From the checkout woman at Target, to her seamstress, to random women at the mall with strollers with which she feels inclined to approach and offer her unsolicited motherly wisdom. This is the woman who when discussing her children with new acquaintances, she, in what I suspect is her own personal crusade to convert everyone into an ally of the transgender cause one person at a time, shows them a photo of me looking glamorous at some recent event, and then, in a quick swipe with the statement, “she was my son,” shows them my photo from
prom.
The story in which my mother was referring was that of how I almost took my life. When I was younger, struggling with understanding who I was, in the context of a life where I knew homosexuality was condemned by community and church, in the very well populated town of White-Middle-Class-America-ville, during a time challenged by questions about my sexual orientation, my, as I can see now, gender identity, as well as everything else that vexes teenagers, I sank into a pit of despair and just didn’t see any way beyond. This struggle climaxed with me climbing into the rafters of our garage, tying one end of a rope to a beam, and the other around my neck. Obviously, I didn’t jump, and from what I recall, the only thing that kept me from doing so was knowing that my mother would have been the one discovering my body, and I would never want to put her through that.

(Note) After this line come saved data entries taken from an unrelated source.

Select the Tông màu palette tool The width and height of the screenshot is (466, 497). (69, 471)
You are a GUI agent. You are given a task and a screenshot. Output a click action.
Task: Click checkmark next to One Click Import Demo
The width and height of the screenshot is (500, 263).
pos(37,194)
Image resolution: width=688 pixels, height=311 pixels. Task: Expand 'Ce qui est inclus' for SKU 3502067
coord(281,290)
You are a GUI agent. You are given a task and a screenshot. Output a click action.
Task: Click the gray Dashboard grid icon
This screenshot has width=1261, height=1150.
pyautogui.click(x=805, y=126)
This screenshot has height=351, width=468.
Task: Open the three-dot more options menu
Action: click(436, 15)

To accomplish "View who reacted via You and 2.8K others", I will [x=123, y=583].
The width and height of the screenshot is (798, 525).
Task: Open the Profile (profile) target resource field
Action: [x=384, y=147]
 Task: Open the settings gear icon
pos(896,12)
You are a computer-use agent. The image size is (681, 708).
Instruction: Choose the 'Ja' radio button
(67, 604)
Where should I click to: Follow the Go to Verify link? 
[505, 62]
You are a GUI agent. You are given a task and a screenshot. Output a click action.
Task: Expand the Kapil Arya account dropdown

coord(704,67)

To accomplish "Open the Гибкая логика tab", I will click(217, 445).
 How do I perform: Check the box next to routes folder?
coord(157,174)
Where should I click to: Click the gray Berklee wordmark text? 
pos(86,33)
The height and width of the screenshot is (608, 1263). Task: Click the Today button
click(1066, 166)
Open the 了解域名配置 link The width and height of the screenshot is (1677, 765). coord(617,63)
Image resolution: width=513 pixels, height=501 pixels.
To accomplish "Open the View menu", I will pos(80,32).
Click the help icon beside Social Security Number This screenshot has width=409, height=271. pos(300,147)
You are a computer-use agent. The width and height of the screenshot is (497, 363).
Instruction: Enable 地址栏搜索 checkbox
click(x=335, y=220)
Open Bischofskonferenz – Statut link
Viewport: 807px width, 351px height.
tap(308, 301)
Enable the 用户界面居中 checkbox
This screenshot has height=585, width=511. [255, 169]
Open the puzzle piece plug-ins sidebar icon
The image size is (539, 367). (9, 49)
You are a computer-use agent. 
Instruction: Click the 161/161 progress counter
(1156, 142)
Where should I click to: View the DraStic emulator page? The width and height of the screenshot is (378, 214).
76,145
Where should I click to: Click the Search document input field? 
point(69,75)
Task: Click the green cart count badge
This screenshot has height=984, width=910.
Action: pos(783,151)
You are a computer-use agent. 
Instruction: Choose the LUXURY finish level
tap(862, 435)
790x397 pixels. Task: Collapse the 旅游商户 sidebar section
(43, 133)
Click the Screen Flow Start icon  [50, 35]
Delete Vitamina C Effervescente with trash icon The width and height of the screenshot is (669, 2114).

It was on the drive home that I asked my partner what her take was on my mother sharing this story. It was then that my partner exclaimed in no more absolute terms, “Yes! It’s a story of how parents love can so dramatically impact the lives of their children.”
I’ve only understood my mother’s pride in this story in terms of her joy for how much I love her, but seeing it from this other light does make so much more sense. My mother’s love for me was what fostered my love for her, and what inspired me to change my course that one fateful night.
This account is not to make any assertions about the relationships between parents and their children that have taken their lives. It’s so very difficult this time of year for everyone, but if you add in being lesbian, gay, bisexual, and transgender to this religion and politics charged climate, the holidays are extra intimidating. If you are a parent of a child that’s a little different, take a moment away from focusing on the difference in your child, and instead ask yourself is there is any more love you can give.